“IN THE BEGINNING there was the Harvest. Its kitchen begat Jimmy Burke, of the Tuscan Grill; Frank McClelland, of L’Espalier; and Chris Schlesinger, of The Blue Room. Or maybe it was the brief fling at the Orson Welles, whence came Odette Bery’s Turtle Cafe and then Another Season, whence came Michela Larson, who begat Todd English. Or the Copley Plaza, which issued forth Jasper White and Lydia Shire, who then went on to Seasons, at the Bostonian Hotel, whence came Gordon Hamersley and Jody Adams and Anthony Ambrose. Or the very first Bocage, where, under Sally Scoville…
The explosion of Boston’s food world began modestly, sometime in the late ’60s, in a town where food meant tradition but not necessarily taste. Through the next couple of decades, hesitantly at first, young chefs began challenging the cod and the bean. And in a few kitchens, those honed by training at Cafe L’ Ananas in Cambridge or Maison Robert in Boston or Madeleine Kamman’s Modern Gourmet school, chefs coalesced for a few years and then spread out to become a celebrity tribe.
Odette Bery remembers 1968 at the Orson Welles, in Cambridge, where she and Joyce della Chiesa shook things up by offering a more casual and experimental style. Bruce Frankel remembers the early ’70s at Leo Romero’s Cafe L’ Ananas, in Cambridge, and Karen and Bob Pritzker’s Doudin-Bouffant, in Back Bay, where French cuisine took a radical turn and shaped his minimalist nouvelle cuisine at Panache.
And Chris Schlesinger remembers the Harvest a decade later, when he was hired for $4.25 an hour by Frank McClelland, then sous-chef. Jimmy Burke was the chef, and nouvelle cuisine was just hitting the United States. ‘We had carte blanche to order anything we wanted,’ Schlesinger says.
The chefs at the Harvest, who eventually included Rick Katz (Bentonwood Cafe), Bob Kinkead (Kinkead’s, in Washington), and Billy Poirier (chef at soon-to-open Sonsie), were like kids in a candy store, Schlesinger says, sometimes experimenting wildly. But that’s ‘where I date my enthusiasm for new ingredients,’ he says.
Seasons, at the Bostonian Hotel, was another kitchen that had a mushrooming effect. When it opened, in 1981, Jasper White became its chef and brought Lydia Shire with him. Their imaginative take on American food swept Boston and pushed both of them into national prominence. White, who now owns the prestigious Jasper’s, points to a confluence of talent and the freedom the hotel gave them, and he compares it to other epiphanies in the culinary world, such as Pyramide in the early ’70s in France, when nouvelle cuisine was born. ‘There’s a reason when something is hot,’ White says. ‘The Bostonian was so experimental; we were different. It was like being let out of jail,’ compared to, ‘the slavish presentations of French food,’ that had been the paradigm of gourmet dining.

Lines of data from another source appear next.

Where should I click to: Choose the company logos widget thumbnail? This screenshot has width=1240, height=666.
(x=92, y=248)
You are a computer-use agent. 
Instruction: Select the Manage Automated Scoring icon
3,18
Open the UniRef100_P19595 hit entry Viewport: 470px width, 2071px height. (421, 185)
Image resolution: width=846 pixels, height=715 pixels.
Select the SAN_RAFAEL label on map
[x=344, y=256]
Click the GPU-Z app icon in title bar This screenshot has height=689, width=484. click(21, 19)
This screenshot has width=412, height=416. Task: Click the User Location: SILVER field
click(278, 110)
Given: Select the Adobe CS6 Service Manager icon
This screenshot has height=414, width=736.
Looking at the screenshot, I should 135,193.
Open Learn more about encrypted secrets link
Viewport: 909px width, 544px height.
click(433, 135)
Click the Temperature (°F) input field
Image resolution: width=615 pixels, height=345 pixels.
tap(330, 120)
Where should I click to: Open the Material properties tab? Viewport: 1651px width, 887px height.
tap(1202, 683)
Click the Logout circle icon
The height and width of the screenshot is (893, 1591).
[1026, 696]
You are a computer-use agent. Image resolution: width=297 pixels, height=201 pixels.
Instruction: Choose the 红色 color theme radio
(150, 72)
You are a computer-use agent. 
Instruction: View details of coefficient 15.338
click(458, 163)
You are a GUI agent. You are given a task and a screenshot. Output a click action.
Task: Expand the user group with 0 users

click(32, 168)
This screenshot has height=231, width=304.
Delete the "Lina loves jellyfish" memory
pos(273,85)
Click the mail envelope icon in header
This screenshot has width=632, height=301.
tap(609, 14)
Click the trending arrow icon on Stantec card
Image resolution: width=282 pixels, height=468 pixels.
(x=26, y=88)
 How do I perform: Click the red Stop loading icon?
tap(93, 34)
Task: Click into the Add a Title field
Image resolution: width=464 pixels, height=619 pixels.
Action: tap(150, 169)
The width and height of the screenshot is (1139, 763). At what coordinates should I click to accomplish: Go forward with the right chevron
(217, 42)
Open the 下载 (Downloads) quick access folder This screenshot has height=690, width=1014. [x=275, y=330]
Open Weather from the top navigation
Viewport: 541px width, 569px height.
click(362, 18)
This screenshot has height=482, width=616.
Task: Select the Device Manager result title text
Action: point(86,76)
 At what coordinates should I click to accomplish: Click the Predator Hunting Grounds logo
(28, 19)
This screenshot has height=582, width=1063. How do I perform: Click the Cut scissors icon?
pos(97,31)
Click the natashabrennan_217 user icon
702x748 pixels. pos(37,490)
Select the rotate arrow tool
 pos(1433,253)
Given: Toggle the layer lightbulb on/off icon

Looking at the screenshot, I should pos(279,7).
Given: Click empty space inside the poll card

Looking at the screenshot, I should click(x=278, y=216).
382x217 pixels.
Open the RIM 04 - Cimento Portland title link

And more chefs followed at Seasons —Gordon Hamersley (Hamersley’s Bistro), Susan Regis (chef at Biba), Jody Adams (chef at Michela’s), Anthony Ambrose (at soon-to-open Ambrosia, on Huntington Avenue).
Although they may be competitors in their own restaurants today, many of these chefs have a history of working together, breeding closeness but also insularity. Boston is a hard place to break into, says Jimmy Burke, at least at first. There’s not a lot of cross-fertilization among cultures: There are few Asian or black star chefs, and even California upstarts, like Jackson Kenworth, at Marais, aren’t always counted among the elite.
And yet in a city that tends to disdain stardom, Boston chefs are granted a special sort of fond and familiar celebrity status. Diners are loyal to Jasper White, who, like Julia Child, is often referred to by his first name, or to Lydia Shire or Chris Schlesinger; the whims of fashion don’t swerve the dining-out crowd to a new restaurant every other week.
But just as the first crop of chefs moved on past L’Espalier and the Harvest and Seasons, so, too, a new set of sous-chefs is moving out. When stars of the next wave have enough training under their toques and want to set up places of their own, chances are the new restaurants won’t be far away. Which may be why you can almost see chefs — all those open kitchens, you know — looking over their shoulders.”